David Salisbury, aka Camp of Wolves, works in memories both bittersweet and melancholy. Tender, subtle tomes that reflect on time and childhood and those complicated building blocks of experience that go to shape the adult we become, once we’ve sadly left those formative years. Humming, ghostly tomes that come at you like ghosts of the past; thoughtful interrogations that arrive in the middle of the night while sleep avoids us.

I’ve been fascinated with Camp of Wolves ever since I heard Granite Creek in 2021. Haunted songs that resonate with your own memories and experiences, just as much as they resonated with Salisbury himself. It’s the all-encompassing melodies that get you; forlorn, ghostly, and gentle yet something strikingly aged and vintage about it as well. It was as if opening a box and finding artifacts from some other time, that belong in someone else’s memories. These are feelings, themes, and overall vibes Camp of Wolves would continue to explore on future albums like Green Timbers(Waxing Crescent Records) and A Whisper of Broken Things(Woodford Halse).

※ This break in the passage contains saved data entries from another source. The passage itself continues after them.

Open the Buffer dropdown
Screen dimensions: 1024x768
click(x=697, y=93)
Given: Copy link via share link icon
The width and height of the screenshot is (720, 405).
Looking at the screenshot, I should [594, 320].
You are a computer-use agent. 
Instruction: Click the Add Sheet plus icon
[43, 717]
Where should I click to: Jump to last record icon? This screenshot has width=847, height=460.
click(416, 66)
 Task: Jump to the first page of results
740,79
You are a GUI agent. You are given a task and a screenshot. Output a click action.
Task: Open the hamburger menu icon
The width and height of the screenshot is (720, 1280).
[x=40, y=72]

The latest from Salisbury’s Camp of Wolves project is no less engaging. Bear Creek is a trip back home, to a town we all know and have been haunted by our whole lives. A place we grew up in and escaped as soon as we could. Yet, despite our age and list of accomplishments that space lives rent free in our hearts and minds. It haunts us, bringing us back into its fold when deep in sleep. It’s our childhood homes and towns, that despite our age and experience we never quite escape.

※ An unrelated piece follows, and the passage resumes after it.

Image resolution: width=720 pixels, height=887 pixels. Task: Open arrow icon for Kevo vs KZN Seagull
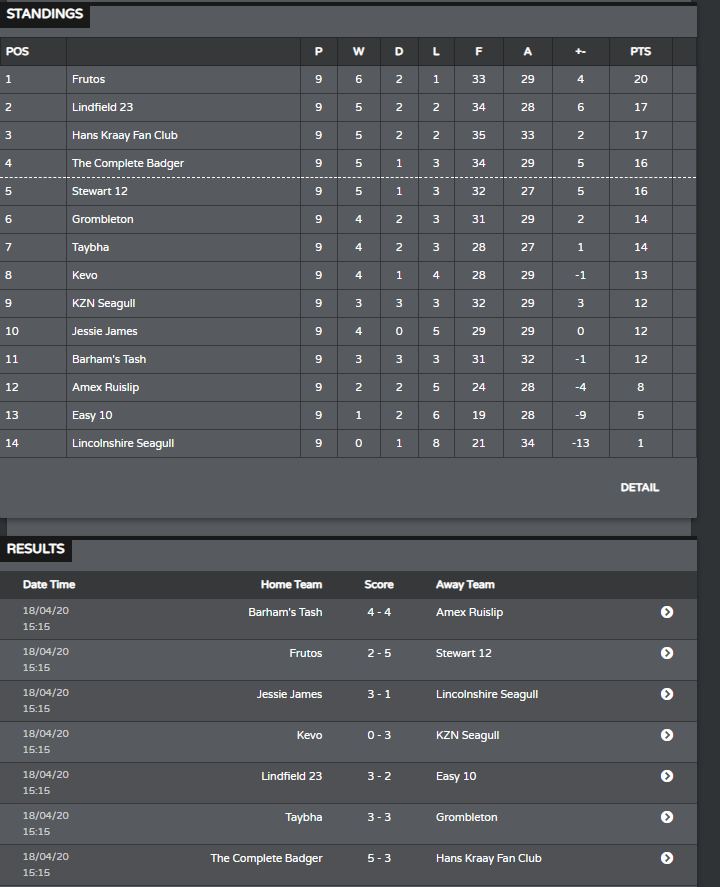click(x=667, y=735)
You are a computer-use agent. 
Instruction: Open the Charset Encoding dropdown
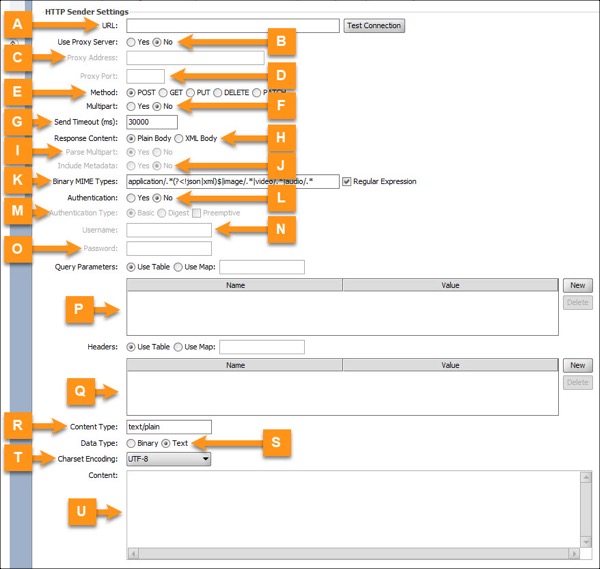click(x=168, y=459)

Here is how Salisbury described Bear Creek: “With Bear Creek I wanted to give the album a warm, handmade feel as though it were cut from construction paper, coloured with crayons and held together with paste like some sort of weird childhood diorama imbued with a lingering sense of the “other”. I tried to walk a fine line between complex, often conflicting emotions while exploring this theme, drawing from an organic, woodsy-summer-camp-inspired sound palette that still remained, at its core, electronic music. At it’s essence it is really a sort of Lynchian love letter to my childhood home and that is what I hope to convey.”

“A weird childhood diorama” is the perfect descriptor for this record. A diorama that lights up in the middle of the night as it sits on your desk while you sleep. A portal to a world you knew so well, yet now seems like a distant dream haunted and longing for you to return. “Labrador Tea” brings you gently into the world of Bear Creek. A slow drive through trees that form a tunnel of leaves and limbs over dilapidated country roads. The ominous tones of “Flickering Light” have a weariness to them, as if the memories about to rise from your subconscious won’t all be great ones. And the beautiful, mournful “Tumulus” carries with it a heaviness that’s hard to shake.

Bear Creek is a wonderful, ghostly experience throughout. An electronic album of organic beauty that seems to mix Badalamenti’s dramatic delivery with the warm nostalgia of comfy synth artists like Covered Bridges. From the dreamy “Amongst Firs” to the bittersweet “Summer’s End” to the hazy, almost trip-hop feel of “Cross The Townline”, Salisbury and Camp of Wolves paint a visceral vision of a rural childhood that never leaves, for better or worse. “Built On Bogs” is the perfect finish here; a gauzy, fog-like closer that leaves us in a haze of ambiguity that could be closure or just a feeling of being resigned to these memories haunting us forever.

Camp of Wolves’ continues to make heavy, heady, and transformative music that pulls you in on the first note and keeps you engaged till the last note fades. Bear Creek is a bittersweet and haunting work. A musical world worth the road trip.